[[ Exercise data open ]]
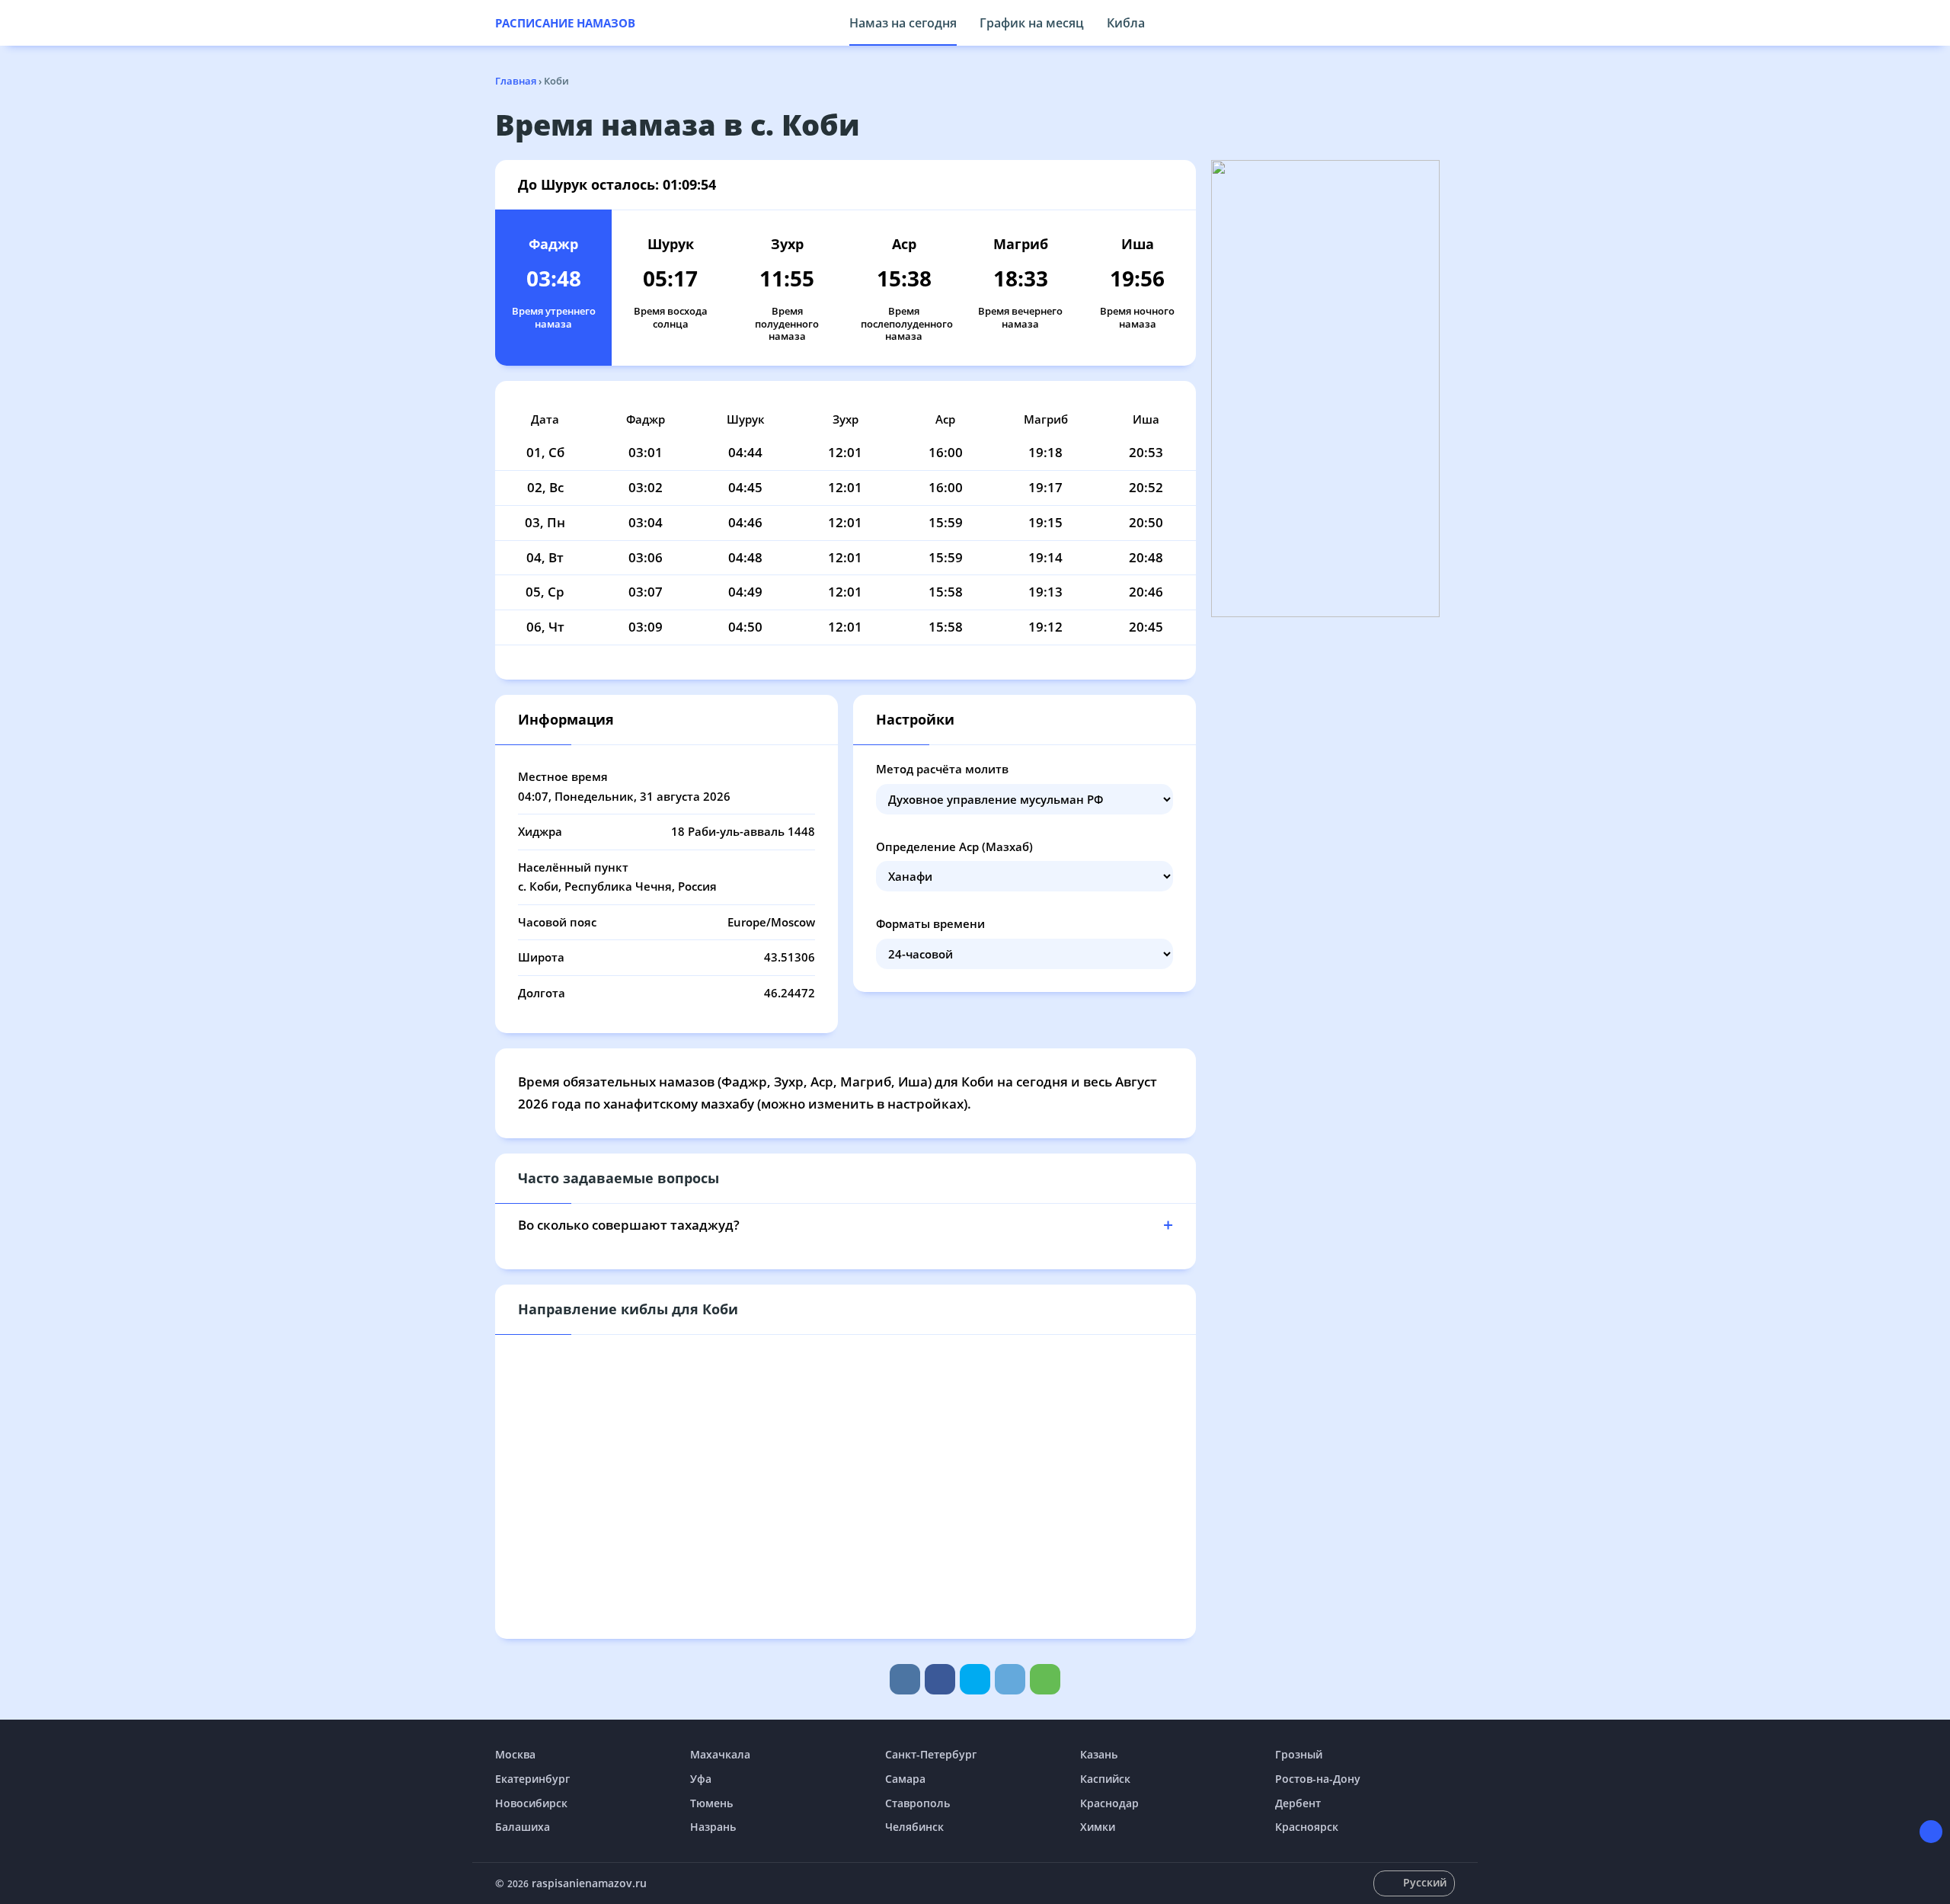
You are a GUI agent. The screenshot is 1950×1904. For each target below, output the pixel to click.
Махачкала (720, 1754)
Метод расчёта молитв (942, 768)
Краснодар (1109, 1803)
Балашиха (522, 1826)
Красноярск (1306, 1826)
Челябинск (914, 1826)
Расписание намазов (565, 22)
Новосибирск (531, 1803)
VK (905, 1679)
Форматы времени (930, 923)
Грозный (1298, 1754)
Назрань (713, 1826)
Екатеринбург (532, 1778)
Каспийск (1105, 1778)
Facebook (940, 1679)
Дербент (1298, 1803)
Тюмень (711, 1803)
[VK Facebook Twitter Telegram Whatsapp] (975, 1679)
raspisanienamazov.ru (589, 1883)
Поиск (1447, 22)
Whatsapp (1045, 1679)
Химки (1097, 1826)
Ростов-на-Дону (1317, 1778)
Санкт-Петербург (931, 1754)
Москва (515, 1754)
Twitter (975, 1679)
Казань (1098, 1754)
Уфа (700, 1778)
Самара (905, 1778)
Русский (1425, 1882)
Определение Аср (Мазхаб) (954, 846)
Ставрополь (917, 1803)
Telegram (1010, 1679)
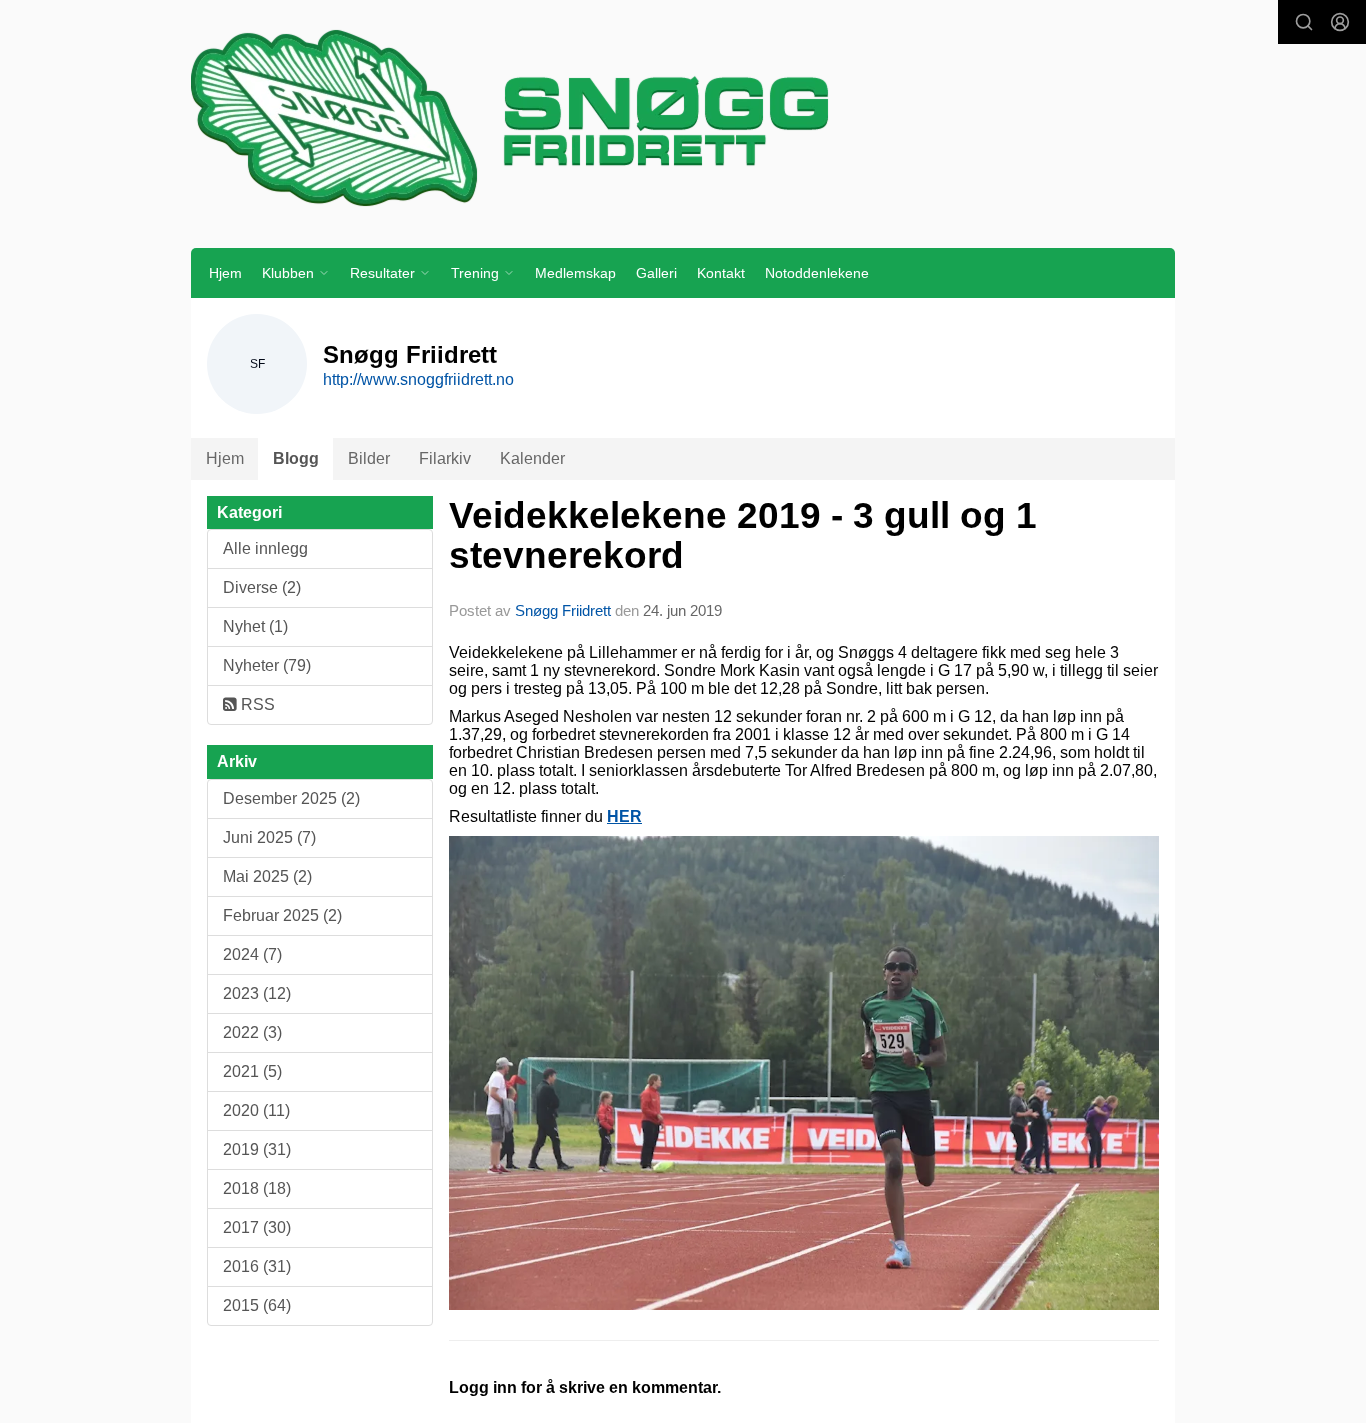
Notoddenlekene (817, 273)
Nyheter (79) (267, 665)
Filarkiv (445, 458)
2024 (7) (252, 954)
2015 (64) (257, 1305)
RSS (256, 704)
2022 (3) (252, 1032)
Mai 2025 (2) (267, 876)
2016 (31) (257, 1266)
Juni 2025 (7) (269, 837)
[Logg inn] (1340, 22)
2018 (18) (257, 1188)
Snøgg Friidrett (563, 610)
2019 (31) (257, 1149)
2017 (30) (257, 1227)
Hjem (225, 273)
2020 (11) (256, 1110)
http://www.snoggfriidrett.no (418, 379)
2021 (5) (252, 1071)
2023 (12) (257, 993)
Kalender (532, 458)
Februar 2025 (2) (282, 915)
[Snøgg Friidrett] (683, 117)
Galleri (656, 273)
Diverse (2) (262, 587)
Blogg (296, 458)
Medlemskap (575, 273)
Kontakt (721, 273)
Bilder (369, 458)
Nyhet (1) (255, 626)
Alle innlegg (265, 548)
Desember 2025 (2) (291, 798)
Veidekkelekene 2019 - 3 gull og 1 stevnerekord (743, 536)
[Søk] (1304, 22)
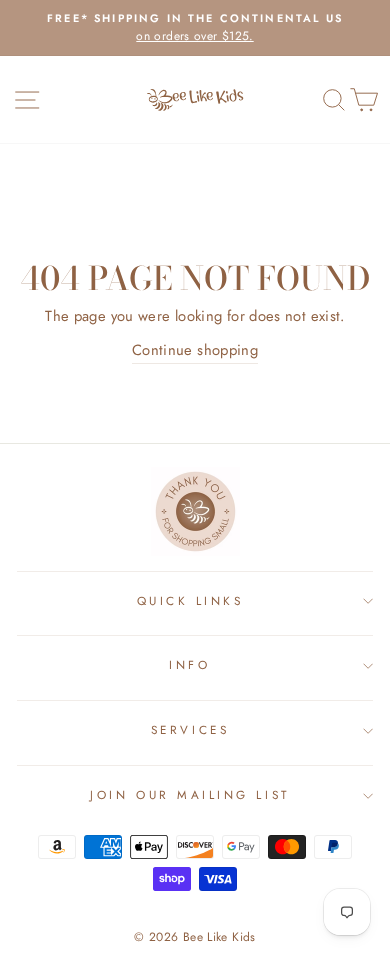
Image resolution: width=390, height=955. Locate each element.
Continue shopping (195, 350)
[[ Exercise data closed ]]
Where does the word "Twitter" appear in the records above? Return every line that holds it.

> **Your solution**
[VK Facebook Twitter Telegram Whatsapp] (975, 1679)
Twitter (975, 1679)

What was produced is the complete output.